Wanneer ze bij oma komen, lijkt de grens tussen veiligheid en gevaar te verschuiven met elke passerende scène, waardoor zelfs gelukkige momenten het gevoel krijgen dat dingen elk moment kunnen veranderen. Kenny galoppeert naar een zwemgat, waar hij wordt gevangen in een draaikolk door een monster met een witte kap en een troebele wirwar van drijvende wijnstokken. Het monster is niets vergeleken met wat er op het droge op de loer ligt.
De cast van Clark maakt de nuances van het verhaal toegankelijk zonder neerbuigend te zijn voor het jonge publiek. Bellinger's Daddy is de strenge, meelevende, enigszins gênante vader waar elk kind baat bij zou kunnen hebben. Hamilton's Mama is een matriarch met wie je niet wilt rotzooien. Reed-Foster's oma lijdt niet aan dwazen en heeft ook geen dwazen grootgebracht. Als Kenny heeft Simmons de innemende, energieke onschuld van een basisschoolleerling op een groot avontuur. Wanneer die onschuld wordt gestolen, is het hartverscheurend. En we kennen allemaal een jongen als Allen's Byron, wiens vastberaden maar onwetende puberale rebellie hem op een hartverscheurend eigen pad zou kunnen brengen.

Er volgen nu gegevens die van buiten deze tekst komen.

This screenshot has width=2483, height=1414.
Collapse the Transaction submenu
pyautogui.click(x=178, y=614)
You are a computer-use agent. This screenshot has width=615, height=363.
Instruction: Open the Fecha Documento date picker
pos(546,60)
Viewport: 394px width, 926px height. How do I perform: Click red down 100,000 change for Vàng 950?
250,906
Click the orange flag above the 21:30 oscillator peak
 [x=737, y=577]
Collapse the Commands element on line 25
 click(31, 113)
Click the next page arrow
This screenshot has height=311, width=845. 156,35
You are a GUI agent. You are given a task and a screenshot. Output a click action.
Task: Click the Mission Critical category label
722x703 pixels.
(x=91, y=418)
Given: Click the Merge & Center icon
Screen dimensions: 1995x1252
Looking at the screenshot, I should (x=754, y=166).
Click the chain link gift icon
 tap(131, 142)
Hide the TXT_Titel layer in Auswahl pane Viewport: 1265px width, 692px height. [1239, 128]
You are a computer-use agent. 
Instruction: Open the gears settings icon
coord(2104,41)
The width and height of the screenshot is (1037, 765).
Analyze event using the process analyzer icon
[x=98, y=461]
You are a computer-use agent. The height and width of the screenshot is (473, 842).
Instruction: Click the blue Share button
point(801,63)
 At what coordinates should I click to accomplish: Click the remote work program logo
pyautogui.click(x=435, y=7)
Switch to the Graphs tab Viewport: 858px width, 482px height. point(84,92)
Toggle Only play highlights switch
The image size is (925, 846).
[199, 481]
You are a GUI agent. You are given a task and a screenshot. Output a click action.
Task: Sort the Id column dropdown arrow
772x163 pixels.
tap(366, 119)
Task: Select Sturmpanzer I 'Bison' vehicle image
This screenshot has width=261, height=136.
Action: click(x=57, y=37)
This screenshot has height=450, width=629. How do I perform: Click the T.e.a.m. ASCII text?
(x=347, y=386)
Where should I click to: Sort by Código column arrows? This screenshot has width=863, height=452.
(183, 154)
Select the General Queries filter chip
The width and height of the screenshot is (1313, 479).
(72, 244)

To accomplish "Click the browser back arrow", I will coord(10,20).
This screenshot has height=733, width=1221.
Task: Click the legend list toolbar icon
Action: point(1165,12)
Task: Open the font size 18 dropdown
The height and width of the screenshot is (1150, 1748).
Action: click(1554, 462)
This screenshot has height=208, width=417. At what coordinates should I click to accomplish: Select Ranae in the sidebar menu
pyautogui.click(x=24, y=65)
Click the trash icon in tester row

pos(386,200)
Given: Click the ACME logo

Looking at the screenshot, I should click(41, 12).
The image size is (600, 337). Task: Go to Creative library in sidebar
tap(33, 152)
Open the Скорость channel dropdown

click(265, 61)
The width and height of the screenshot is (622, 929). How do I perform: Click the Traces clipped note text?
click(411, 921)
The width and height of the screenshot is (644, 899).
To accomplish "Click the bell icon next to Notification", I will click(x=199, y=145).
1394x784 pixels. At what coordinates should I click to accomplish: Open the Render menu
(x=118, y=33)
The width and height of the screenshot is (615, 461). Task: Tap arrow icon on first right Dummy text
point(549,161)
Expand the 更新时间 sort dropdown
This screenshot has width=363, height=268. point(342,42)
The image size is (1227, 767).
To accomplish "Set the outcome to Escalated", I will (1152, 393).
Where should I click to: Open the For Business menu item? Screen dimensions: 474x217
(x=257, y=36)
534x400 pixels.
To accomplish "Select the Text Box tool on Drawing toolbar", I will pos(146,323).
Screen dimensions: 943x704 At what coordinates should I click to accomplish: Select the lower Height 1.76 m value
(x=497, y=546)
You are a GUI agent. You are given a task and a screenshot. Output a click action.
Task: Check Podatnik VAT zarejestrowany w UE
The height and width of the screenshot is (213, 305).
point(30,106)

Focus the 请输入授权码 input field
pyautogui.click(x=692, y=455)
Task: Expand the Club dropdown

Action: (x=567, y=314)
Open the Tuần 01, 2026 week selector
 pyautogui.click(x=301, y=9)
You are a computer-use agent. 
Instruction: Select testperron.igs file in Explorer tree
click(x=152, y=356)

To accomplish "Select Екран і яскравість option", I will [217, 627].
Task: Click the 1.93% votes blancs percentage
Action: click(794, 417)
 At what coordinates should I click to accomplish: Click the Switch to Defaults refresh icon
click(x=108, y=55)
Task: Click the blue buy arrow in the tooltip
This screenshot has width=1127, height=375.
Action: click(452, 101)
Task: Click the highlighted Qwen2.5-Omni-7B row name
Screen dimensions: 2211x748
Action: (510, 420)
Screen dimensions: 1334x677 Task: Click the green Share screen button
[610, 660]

Kostuumontwerper Izumi Inaba gebruikt een paar pastelkleurige huisjurken om de onbreekbare band tussen mama en oma te illustreren. Het projectieontwerp van Smooch Medina eert prachtig de vier vermoorde meisjes, terwijl lichtontwerper Jason Lynch de hitte en schoonheid van het zuiden vastlegt, evenals het bloed dat de lucht lijkt te vullen na het bombardement. Het flexibele, minimalistische decorontwerp van Arnel Sancianco neemt het publiek mee van de wijd open wegen van de Interstate I-75 naar de bossen van Tennessee naar de achtertuin van oma.
Er is vroeg in The Watsons een scène waarin papa met zijn zonen over angst praat. Er komt een tijd, zegt hij tegen Kenny en Byron, dat je angst in het gezicht moet staren en moet zien wat het je te leren heeft. Dat is precies wat The Watsons Go to Birmingham het publiek laat doen, of het nu gaat om basisschoolleerlingen zoals Kenny of door de strijd beproefd zoals oma.
Catey Sullivan is een lokale freelanceschrijver.
Opmerking van de uitgever: Auteur Christopher Paul Curtis zal op 13 en 14 april Chicago Children's Theatre bezoeken voor openbare signeersessies van zijn boek, The Watsons Go to Birmingham-1963. De signeersessies starten om 15:15 uur. beide dagen, direct aansluitend op de middagmatinees.